>>>
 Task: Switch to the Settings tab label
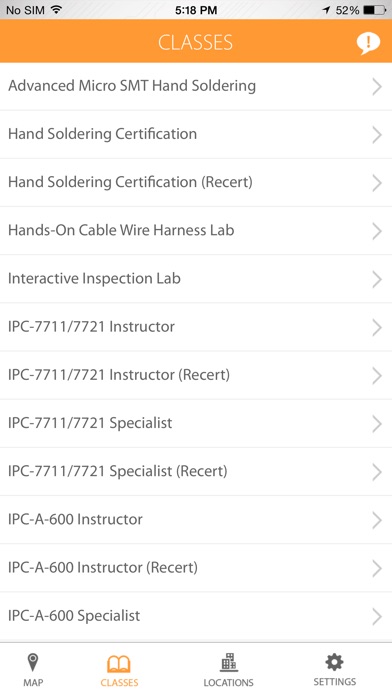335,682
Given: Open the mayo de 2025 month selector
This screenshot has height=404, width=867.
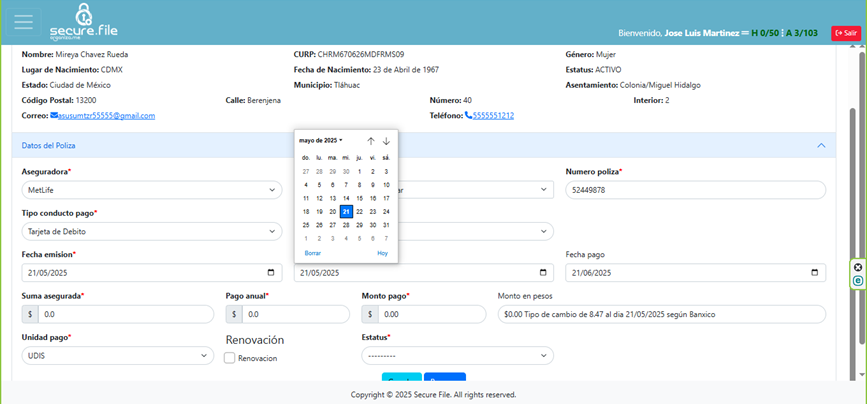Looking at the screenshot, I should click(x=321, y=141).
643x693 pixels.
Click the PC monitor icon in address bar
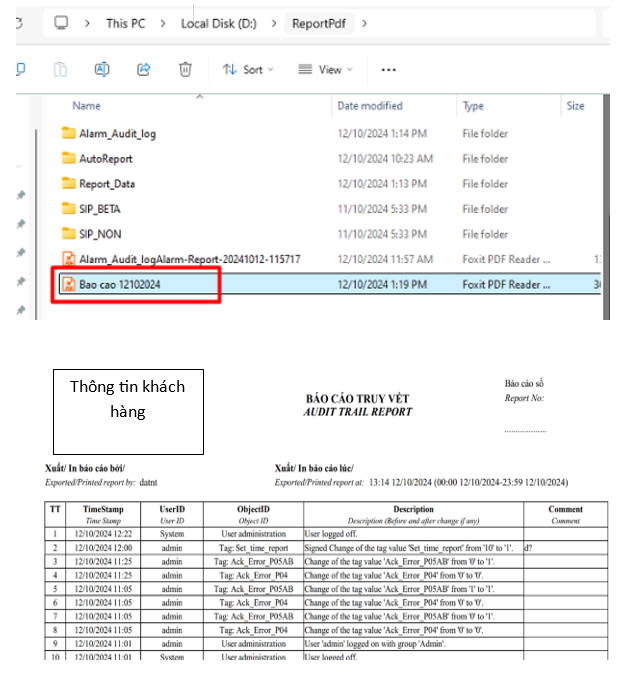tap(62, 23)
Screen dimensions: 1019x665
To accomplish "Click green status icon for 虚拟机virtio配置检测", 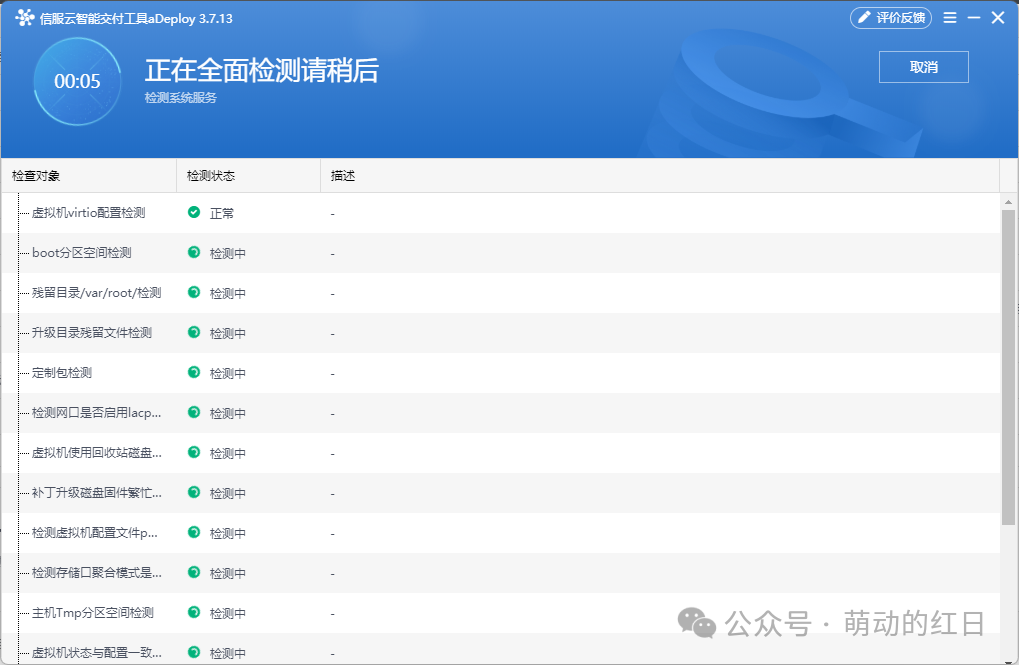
<<<
• _YOUR GOAL_
Give the listing above again in its entirety, exactly as written and free of images.

• _PROBLEM SOLUTION_
 Task: Switch to the Settings tab label
335,682
Given: Open the mayo de 2025 month selector
This screenshot has height=404, width=867.
Looking at the screenshot, I should click(x=321, y=141).
643x693 pixels.
Click the PC monitor icon in address bar
tap(62, 23)
Screen dimensions: 1019x665
To accomplish "Click green status icon for 虚拟机virtio配置检测", 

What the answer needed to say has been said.